▸ RECORDS FOR PROCESSING
⟨

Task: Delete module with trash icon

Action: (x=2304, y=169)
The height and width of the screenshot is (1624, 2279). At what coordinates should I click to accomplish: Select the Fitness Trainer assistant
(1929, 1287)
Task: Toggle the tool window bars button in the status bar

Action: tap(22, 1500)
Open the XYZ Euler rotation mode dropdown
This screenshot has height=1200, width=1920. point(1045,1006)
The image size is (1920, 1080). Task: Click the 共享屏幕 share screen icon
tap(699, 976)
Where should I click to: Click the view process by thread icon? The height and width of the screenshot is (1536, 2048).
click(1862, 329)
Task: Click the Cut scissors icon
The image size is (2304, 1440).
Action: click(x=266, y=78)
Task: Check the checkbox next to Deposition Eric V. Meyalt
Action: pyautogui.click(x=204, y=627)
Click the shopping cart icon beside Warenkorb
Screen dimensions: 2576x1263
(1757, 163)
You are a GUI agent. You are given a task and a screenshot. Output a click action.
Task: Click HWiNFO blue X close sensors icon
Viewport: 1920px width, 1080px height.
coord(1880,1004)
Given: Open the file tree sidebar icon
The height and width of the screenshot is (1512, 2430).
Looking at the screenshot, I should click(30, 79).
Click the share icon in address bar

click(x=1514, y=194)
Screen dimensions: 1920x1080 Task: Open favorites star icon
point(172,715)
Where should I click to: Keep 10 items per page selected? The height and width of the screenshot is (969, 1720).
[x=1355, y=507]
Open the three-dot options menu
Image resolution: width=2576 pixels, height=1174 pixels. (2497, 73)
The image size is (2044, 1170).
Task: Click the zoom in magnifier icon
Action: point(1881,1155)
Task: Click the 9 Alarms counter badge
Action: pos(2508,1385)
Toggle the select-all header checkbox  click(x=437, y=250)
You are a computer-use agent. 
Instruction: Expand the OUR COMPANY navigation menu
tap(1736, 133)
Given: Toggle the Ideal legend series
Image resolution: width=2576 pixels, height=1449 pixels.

⟩

▸ PROBLEM DETAILS
Set down, unchanged, only those lines above that fall between the line with "Task: Click HWiNFO blue X close sensors icon" and the line with "Given: Open the file tree sidebar icon", the two end lines included.

▸ TASK RESPONSE
Task: Click HWiNFO blue X close sensors icon
Viewport: 1920px width, 1080px height.
coord(1880,1004)
Given: Open the file tree sidebar icon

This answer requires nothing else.